I next calculated all pairwise Pearson correlation coefficients among the reduced set of article level metrics. To see the effect of the normalization, I did this for both the raw and the normalized metrics. I visualized the correlation coefficients as a heat map, showing the results for the raw metrics above the diagonal and the results for the normalized metrics below the diagonal.

There are a several interesting observations to be made from this figure:

  • Downloads correlate strongly with all the other metrics. This is hardly surprising, but it is reassuring to see that these correlations are not trivially explained by age and journal effects.
  • Bookmarks is the metric that apart from number of downloads correlates most strongly with Citations. This makes good sense since CiteULike and Connotea are commonly used as reference managers. If you add a paper to you bibliography database, you will likely cite it at some point.
  • Blog posts and Trackbacks correlate well with Downloads but poorly with citations. This may reflect that blog posts about research papers are often targeted towards a broad audience; if most of the readers of the blog posts are laymen or researchers from other fields, they will be unlikely to cite the papers covered in the blog posts.
  • Ratings correlates fairly poorly with every other metric. Combined with the low number of ratings, this makes me wonder if the option to rate papers on the journal web sites is all that useful.

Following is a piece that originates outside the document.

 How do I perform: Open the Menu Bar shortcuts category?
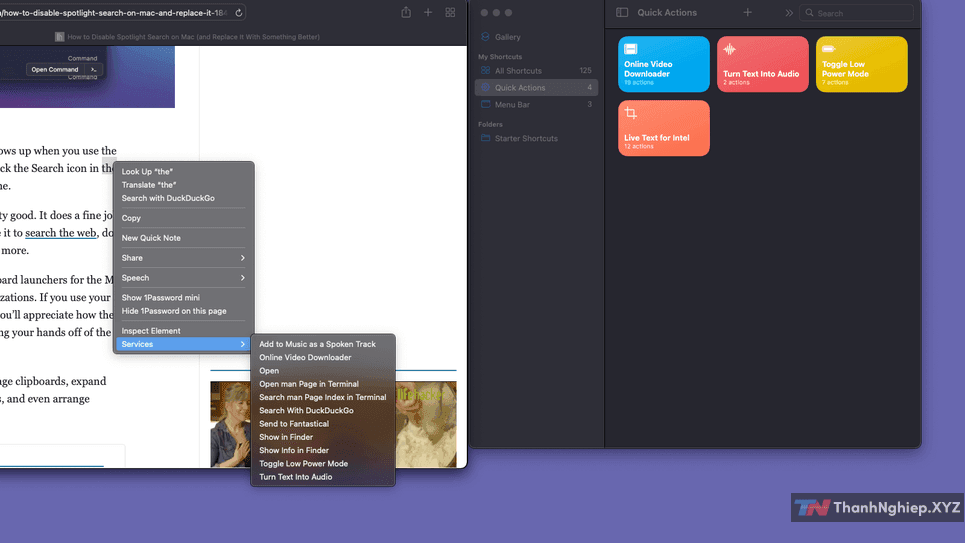[512, 104]
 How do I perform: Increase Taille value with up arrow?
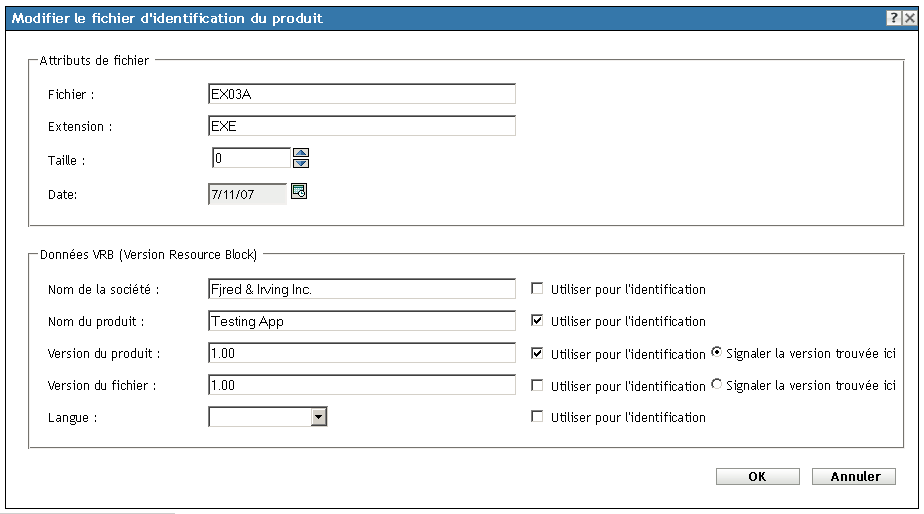click(300, 152)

Finally, I will point out one additional metrics that I would very much like to see added in future versions of this data set, namely microblogging. I personally discover many papers through others mentioning them on Twitter or FriendFeed. Because of the much smaller the effort involved in microblogging a paper as opposed to writing a full blog post about it, I suspect that the number of tweets that link to a paper would be a very informative metric.

Edit: I made a mistake in the normalization program, which I have now corrected. I have updated the figure and the conclusions to reflect the changes. It should be noted that some comments to this post were made prior to this correction.